USA

Justices rule discrimination laws protect all, even majority groups

On Thursday, the Supreme Court decided that those who complained about prejudice were white or black, homosexual or flat, regardless of whether they were flat, the country’s laws of fighting against discrimination were applied equally to all employees.

One Short and unanimous opinionAdjustment of justice and wrongly rejects the opinion that the “majority group members should show more evidence of discrimination in order to sue and win.

Instead, justice said 1964 Human Rights Law The prohibition of discrimination in the workplace against the “any person”, which is exposed to discrimination due to race, color, religion, national origin and gender, including sexual orientation, is always prohibited.

Justice Ketanji Brown Jackson said, “The majority group does not make any distinction between plaintiffs and minority plaintiffs,” the law said.

The decision plays a discrimination case brought about by Marlean Ames, a woman who says that it has been destroyed and discriminated against by a lesbian with supervisor. Later, a homosexual man with less experience.

Ames is a heterosexual woman. His employer filed a lawsuit against the Ohio Youth Services Department and claimed that he had been discriminated against because of his sexual orientation.

However, a federal judge rejected the claim of discrimination and the 6th circuit court in Cincinnati approved this decision. In doing so, judges said that he could not indicate “background conditions” or the statistical evidence that he was “unusual employer who is discriminating against the majority”.

Virginia University Faculty of Law students appealed the case to the Supreme Court. 6. The circuit and several other courts continued to use a two -way approach to allegations of discrimination.

However, this is not standard in most of the nation. For example, they said that the California -based 9th circuit court did not follow this approach that requires more evidence of discrimination than whites or men or heterosexuals.
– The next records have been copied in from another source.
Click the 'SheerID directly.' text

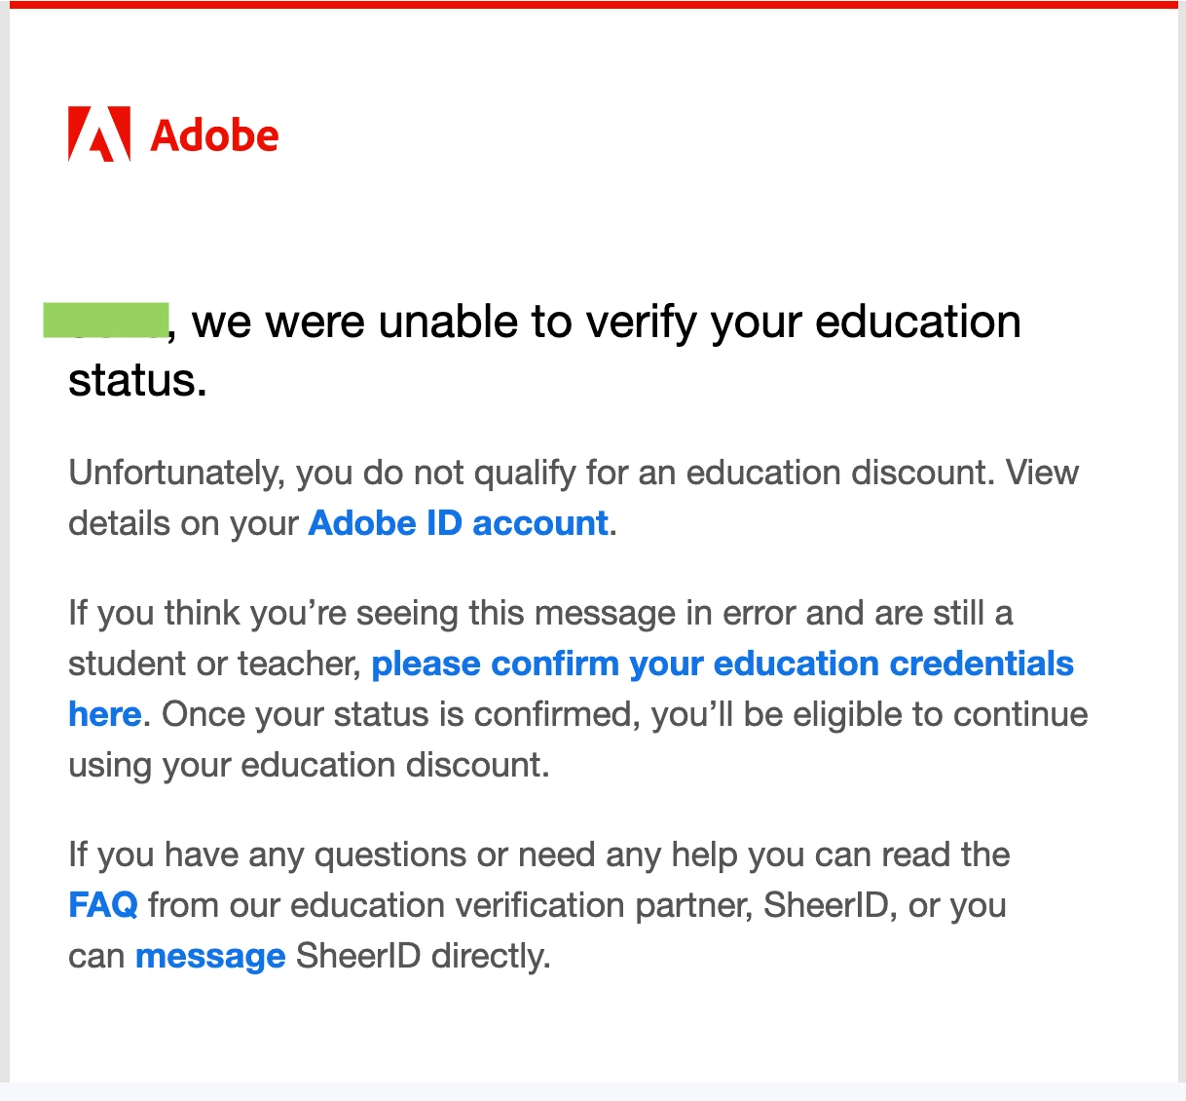tap(424, 956)
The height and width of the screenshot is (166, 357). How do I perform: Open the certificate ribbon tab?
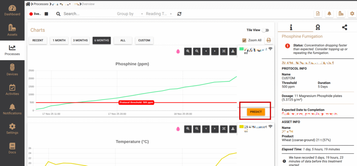pyautogui.click(x=318, y=27)
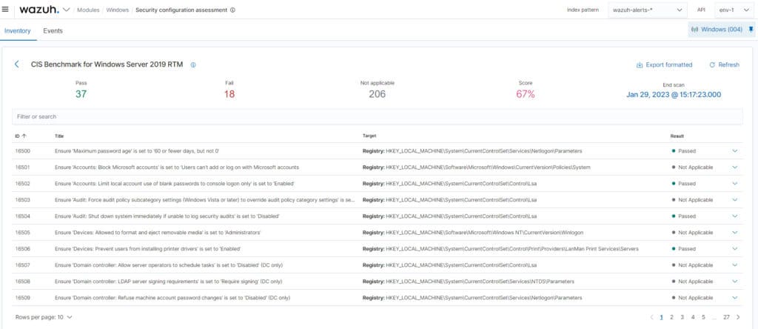Expand details for check 16500

734,150
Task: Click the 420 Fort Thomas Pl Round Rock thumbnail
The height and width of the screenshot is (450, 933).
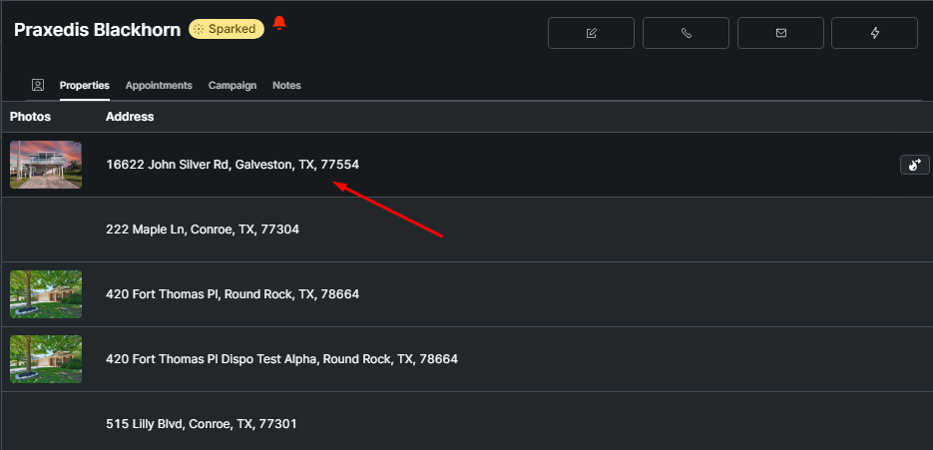Action: 46,294
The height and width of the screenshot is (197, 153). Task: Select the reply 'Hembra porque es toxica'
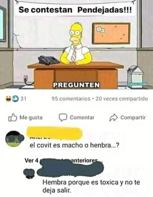(91, 186)
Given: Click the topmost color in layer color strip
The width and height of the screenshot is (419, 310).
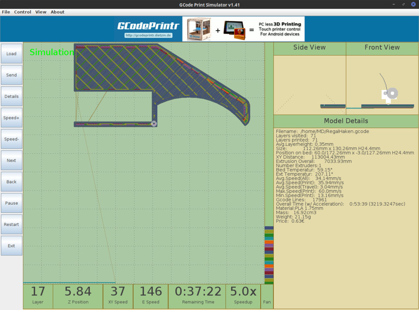Looking at the screenshot, I should [x=269, y=228].
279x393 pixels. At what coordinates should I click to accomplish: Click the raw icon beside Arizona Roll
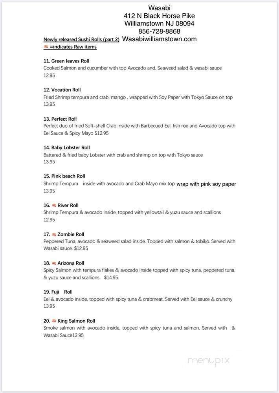tap(54, 263)
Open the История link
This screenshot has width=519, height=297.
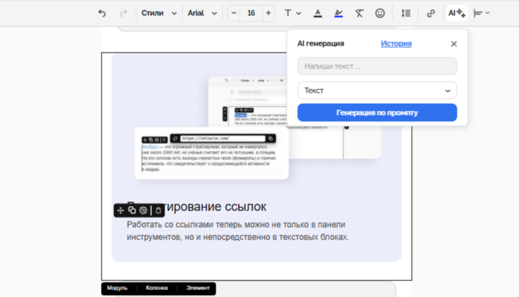point(396,44)
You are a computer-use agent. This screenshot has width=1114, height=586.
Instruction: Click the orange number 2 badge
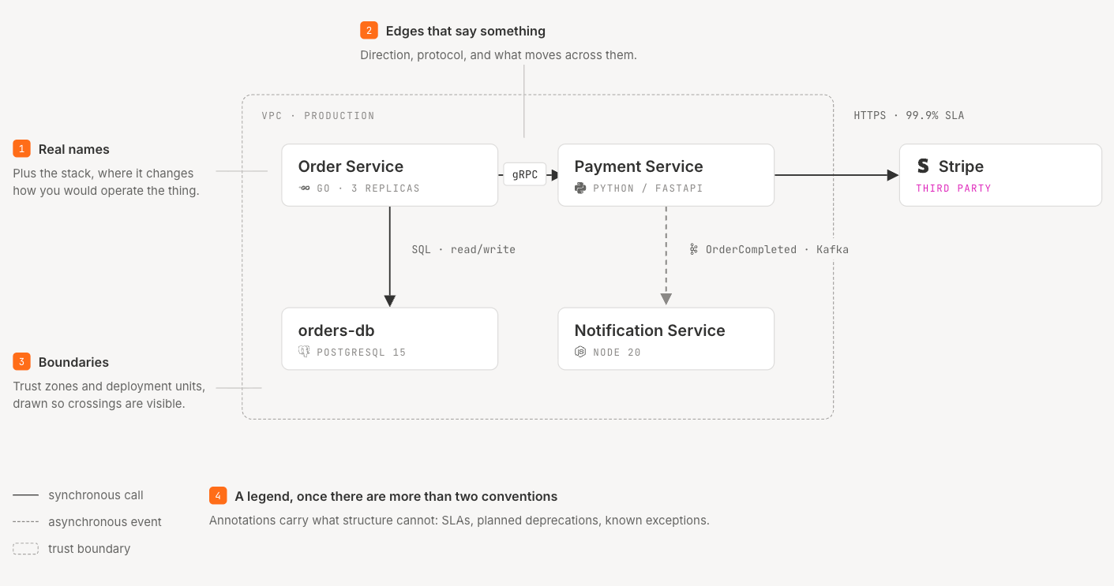coord(369,31)
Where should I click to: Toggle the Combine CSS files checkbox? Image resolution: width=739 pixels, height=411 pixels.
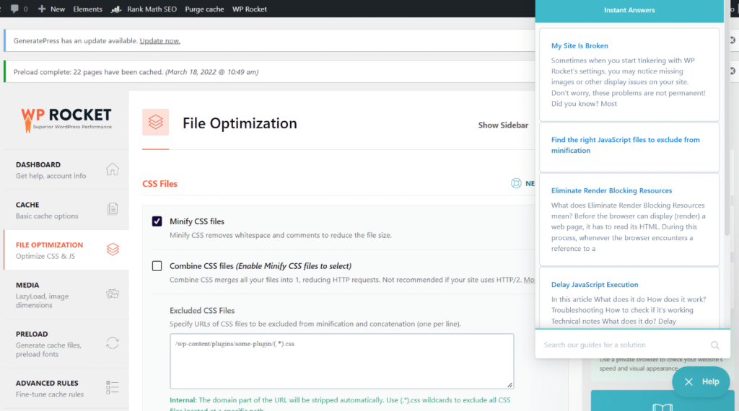click(157, 266)
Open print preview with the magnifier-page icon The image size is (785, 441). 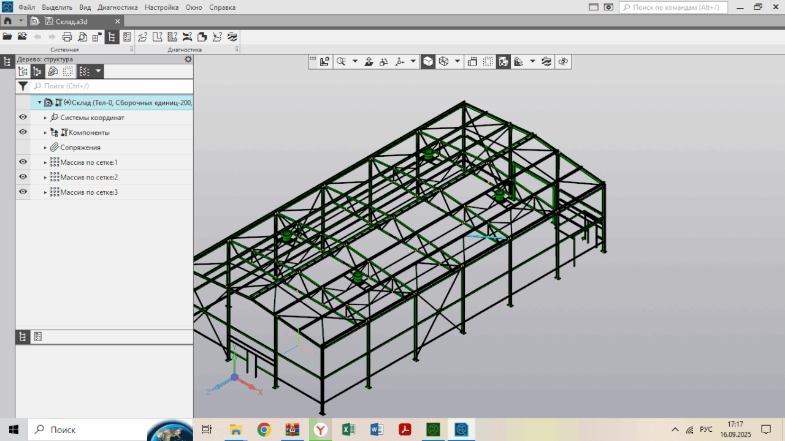82,37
However, students said that the court should hear the Ames case and clarify the law throughout the country.

Although the case did not involve directly or diversity, equality and involvement, President Trump has attracted more attention because of his efforts to get rid of his policies.

Jackson said that the Supreme Court has constantly rejected the view that discrimination laws have been applied differently to different groups of people for more than 50 years.
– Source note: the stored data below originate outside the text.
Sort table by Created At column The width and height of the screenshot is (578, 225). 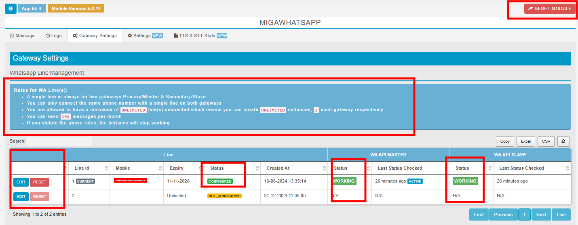295,168
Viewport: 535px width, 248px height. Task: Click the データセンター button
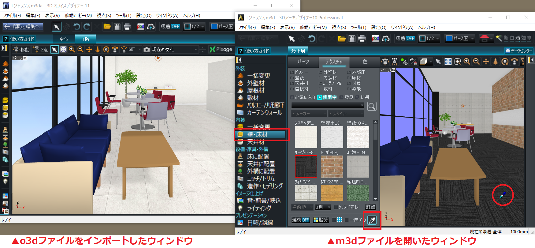point(518,51)
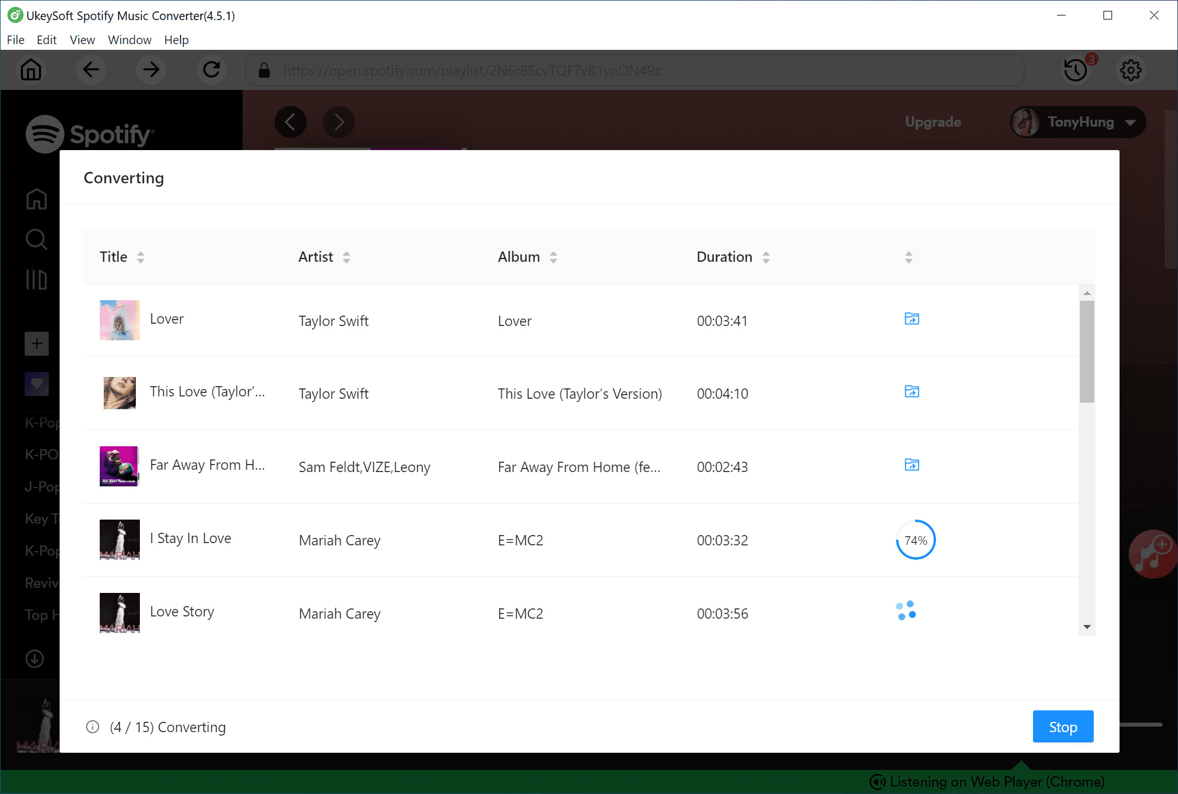The height and width of the screenshot is (794, 1178).
Task: Open the File menu
Action: tap(15, 39)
Inside Griggs vs Duke Power In 1971 “We said this”[d]For any group, minority or majority, the preference of the iscrimator is exactly what the Congress forbids. “

A few years later, the court rejected the two -way approach, “This title VII. [of the Civil Rights Act] Race discrimination forbidden against white petitions[at] If it were negroes, the case for applicable standards. “

For Biden and Trump administrations, lawyers called the court to clarify the 6th circuit to invalidate and to clarify that there was no double standard to decide on allegations of discrimination.
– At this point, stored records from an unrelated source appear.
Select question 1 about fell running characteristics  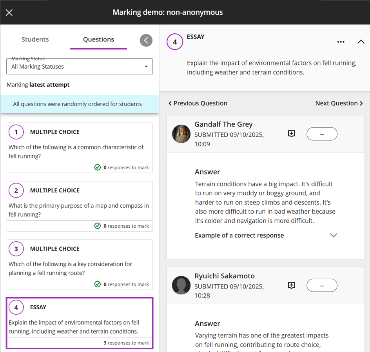[x=80, y=143]
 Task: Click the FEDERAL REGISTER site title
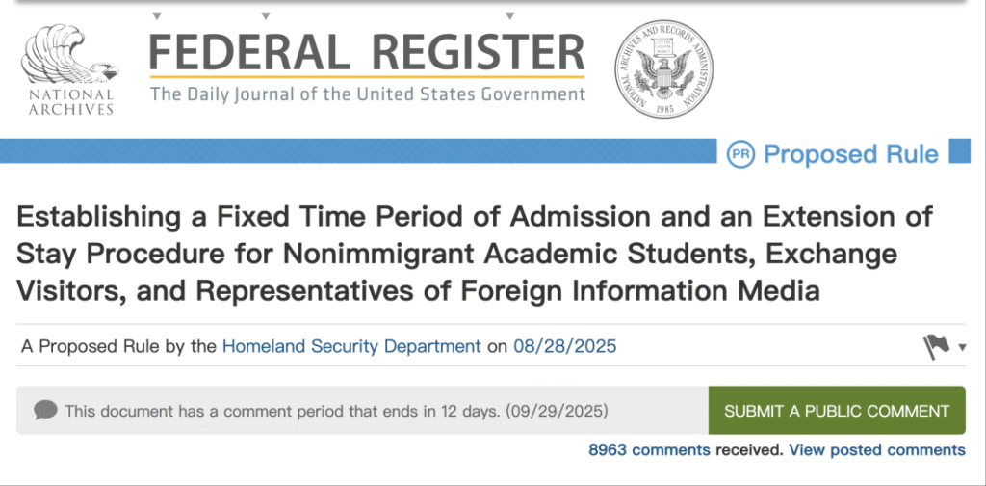pos(367,50)
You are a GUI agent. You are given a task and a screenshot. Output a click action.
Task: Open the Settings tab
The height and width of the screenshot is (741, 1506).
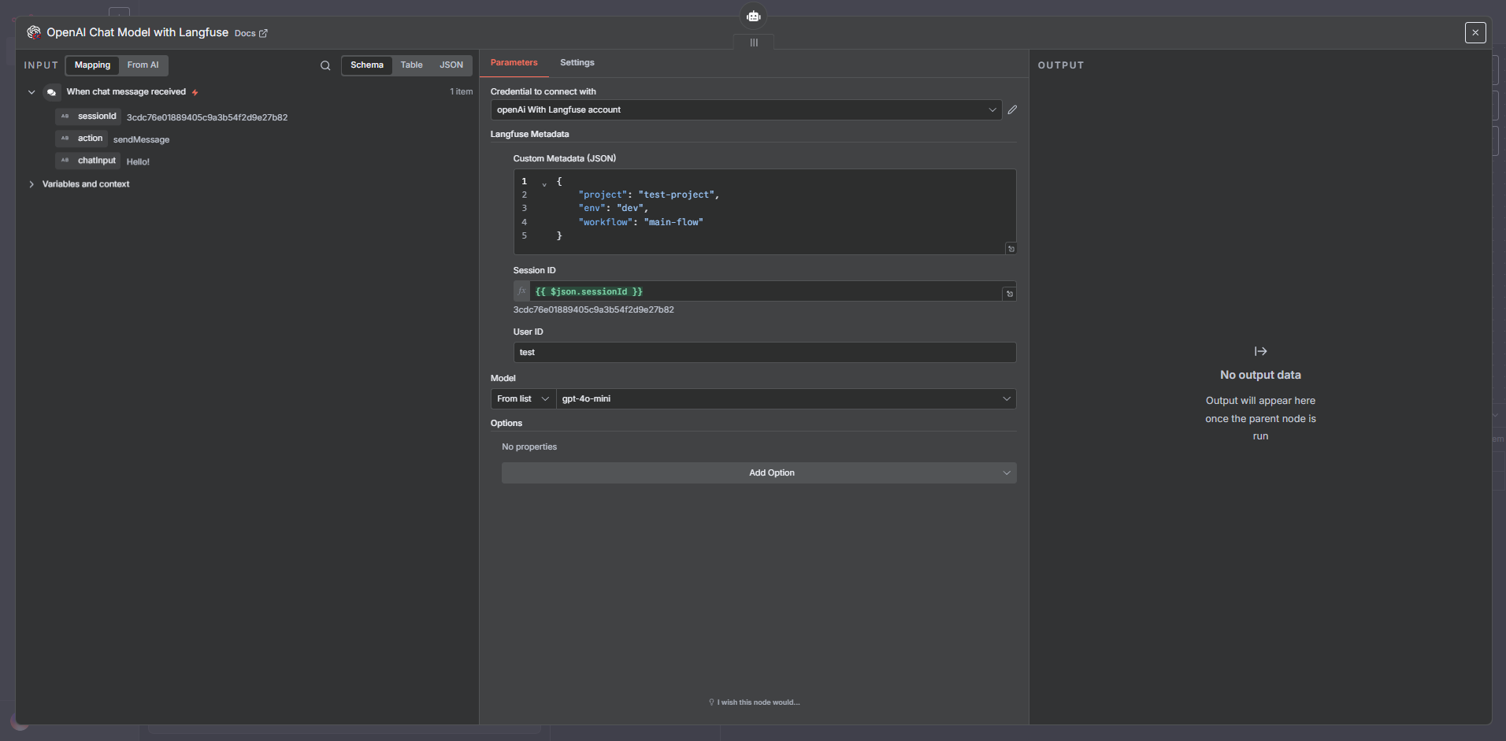click(577, 63)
According to an accepting view, Justice Clarence Thomas said that the “majority” in the workplace is different from the workplace.

“Women are most of the employees in certain industries such as teaching and nursing, but the minority in other industries such as construction.”

“It is even more difficult to define the ‘majority’ in the context of the race,” he wrote. “American families have become increasingly multicultural, and attempts to divide us all into a handful of groups has become more inconsistent.”

The court’s decision at the Ames and Ohio Ministry of Youth Services said that the Ohio court should re -open and rethink Ames’s claim of discrimination.

Experts in the laws of discrimination, the decision will have an impact on some regions, but others will have an impact, he said.

“As a practical issue, he could get rid of a movement to reject more ‘reverse discrimination’ cases, Ev A lawyer Evan Parness, a lawyer at Covengon law firm in New York, said.

Although the decision did not significantly changed how the Federal Courts in California works, Elizabeth Beske, a professor of law of law at Washington, has effects on some courts in other parts of the country.

After a lawsuit was filed for a white man Baltimore and Ohio Railway Company, the “Background Conditions” rule was first applied in DC courts. Court, “Defrie[d] He is common sense to argue that the promotion of a black employee justify the inference of prejudice against white colleagues in our current society. “

Columbia Law Professor OLATUNDE C. Johnson said, “The opinion is not surprising. The title depends on a simple and logical reading of VII. The ‘background conditions’ approach of the 6th circuit was not typical, so I don’t expect the case to change the employment discrimination cases to a significant extent.”

Since the firm Fox Rothschild’s lawyer is rare because the decision is unanimously, it shows an undisputed and “quite simple yeri perspective in the case to demand extra evidence from white, heterosexual or other majority groups.

And it represents the court’s effort to facilitate and eliminate the need for additional steps in the case.

There is a question about how the change is applied, but McGinnis does not expect any problems.

“There is some potential for mischief, but I don’t think there will be much changes in the daily operations of many employers or courts, Mc said McGinnis. “Short answer should not change much.”

Savage was reported from Washington and Hussain from Los Angeles.